Newcomer Elsie Fisher brilliantly captures all that teen angst as Kayla Day.
Kayla posts daily inspirational messages to teens on Instagram & Snapchat, filling social media with the same positive daily affirmations that poster her mirror, her walls, her life.
But in reality, she's anything but confident. Awkward, socially uncomfortable and living for the moment she's accepted in any circle, Kayla is a paralyzingly shy student.
Fisher is terrific. As the end of 8th grade awards are passed out, you can feel her hoping for a popular win and her crushing defeat as she wins "most quiet".
Kayla lives with her loving single Dad Mark, well played by Josh Hamilton (Alive, Dark Skies) in all his "how the hell do I raise a teenage girl by myself?" terror.
To say too much about Kayla's journey through her final days before high school would be to spoil the journey. First time Writer/Director, comedian Bo Burnham has created something special, telling the story without going everywhere you expect it to.

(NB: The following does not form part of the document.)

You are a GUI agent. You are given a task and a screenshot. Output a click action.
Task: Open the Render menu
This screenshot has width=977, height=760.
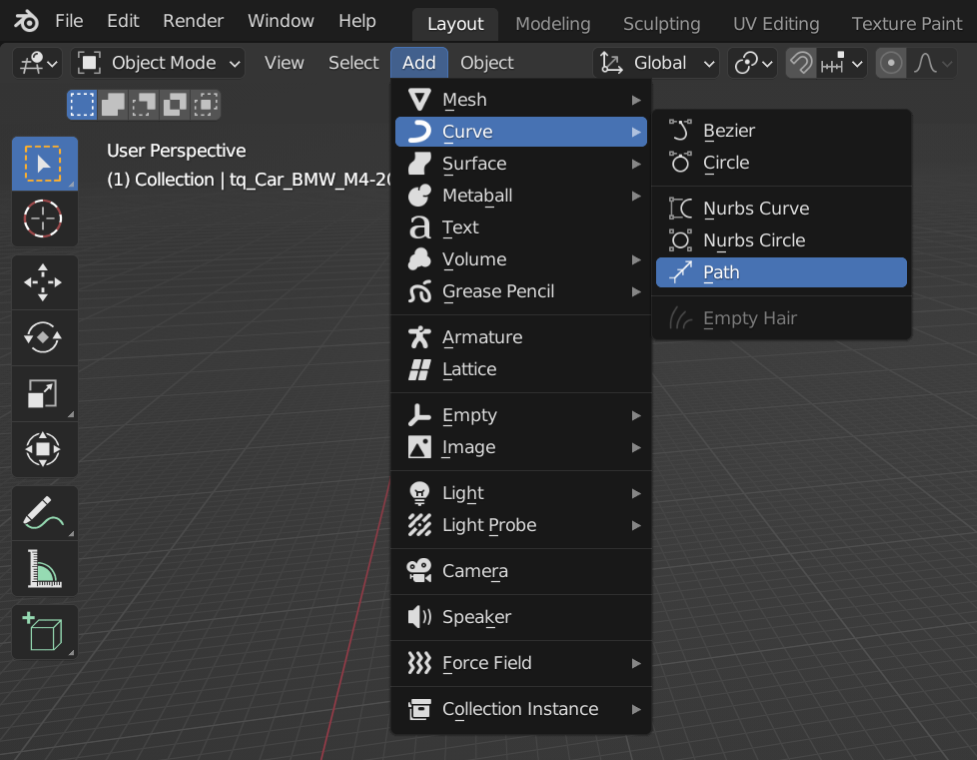(195, 21)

If the destination feel familiar, the path there is anything but.
The young cast is very good, with Luke Prael as heartthrob Aiden and Jake Ryan as nerdy Gabe real standouts.
The music score by newcomer Anna Meredith is hilarious, overstating moods at key times in just the right way to bust out laughs. The heart pounding electronic score that bursts on every time Kayla gets a glimpse of Aiden is laugh out loud appropriate.
It's funny, painfully awkward and sad, with Fisher creating a character so real, so brimming with self loathing and doubt, that you'll really root for her to survive EIGHTH GRADE.
An adult take on young life and an auspicious debut for Burnham, his first film graduates with an A.